Guzmán hizo una pausa. Póker Trail y Bill Burley le miraban como hechizados. Sonriendo, repitió:
—Pero aún te falta saber algo más, Póker. La ley del juego me permite no mostrarte la última carta. Te has dado por vencido. Perfectamente. Yo me llevo el dinero y podría impedirte que vieses la carta que completa la escalera real. Pero he aguardado demasiados años este momento para privarme de la satisfacción de ver cómo reaccionas ante esta carta.
Y al decir estas palabras, Guzmán colocó junto al rey, reina, sota y diez de diamantes, el nueve de corazones.
¡La escalera real, que hubiera sido completa de ser la última carta el nueve de diamantes, quedaba! convertida en una simple escalera sencilla, infinitamente inferior al póker!
Bull Burley lanzó un gemido y escondió el rostro entre las manos. Pero Póker Trail reaccionó de muy distinta manera. Lanzando una violenta imprecación, se puso en pie de un salto, y sus manos descendieron hacia las culatas de sus dos revólveres, los empuñó, levantó los percusores, y en aquel mismo instante, Guzmán, que no se había movido de su silla, disparó, una sola vez, con su 45, a la altura del pecho, sin apuntar, sonriendo duramente, mientras Póker Trail, en cuyos ojos Se pintaba el asombro y el más profundo horror, dejaba caer los dos revólveres, que se dispararon inofensivos, y luego se desplomaba sobre la mesa, de donde, después de intentar en vano sostenerse, resbaló lentamente al suelo, arrastrando una cascada de billetes, piezas de oro y cartas rojas y negras; rojas, les corazones y diamantes; negras, las picas y los tréboles. Un momento después todas eran rojas, y la sangre transformaba también en rojos los billetes y el oro.
Guzmán se levantó pausadamente, extrajo de su revólver la vacía cápsula, sustituyéndola por un cartucho nuevo, y luego la tiró sobre la mesa, donde quedó humeando; después guardó el arma y dirigiéndose a Bill Burley, anunció, mientras guardaba las perlas y rasgaba la cesión del rancho:
—Mañana por la noche vendremos a buscar el resto. Si no lo tiene, se verá obligado a ceder el local a Wailey.
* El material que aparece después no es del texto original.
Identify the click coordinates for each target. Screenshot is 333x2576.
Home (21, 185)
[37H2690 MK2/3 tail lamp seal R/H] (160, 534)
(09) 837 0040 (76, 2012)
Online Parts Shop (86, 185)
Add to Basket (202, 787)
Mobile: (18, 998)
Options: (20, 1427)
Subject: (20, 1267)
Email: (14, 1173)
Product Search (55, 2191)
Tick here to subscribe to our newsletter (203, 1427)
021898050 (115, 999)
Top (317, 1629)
Burley permanecía con el rostro escondido entre las manos, sin fuerzas para replicar.
—Estaremos en el rancho de Alvarez —siguió Guzmán.— Puede llevarnos allí el resto del dinero.
Luego, volviéndose hacia Wailey, dijo:
—Recoja todo el dinero y la cesión del garito. ¿Cuánto hay?
Fue fácil hacer la cuenta.
—Ciento sesenta mil dólares, mas cuarenta mil en el centro. El establecimiento se valora en noventa mil.
—Gana usted casi trescientos mil dólares. Cómprese con ellos trescientos mil lentes y no vuelva a coger las cartas.
Unos minutos después, Guzmán, Abriles, Juan María Lugones y su hijo, y Wailey, cargado a más no poder, salían del Oro Alegre. Detrás quedaba un cadáver y un hombre que se sentía más muerto que el mismo Póker Trail.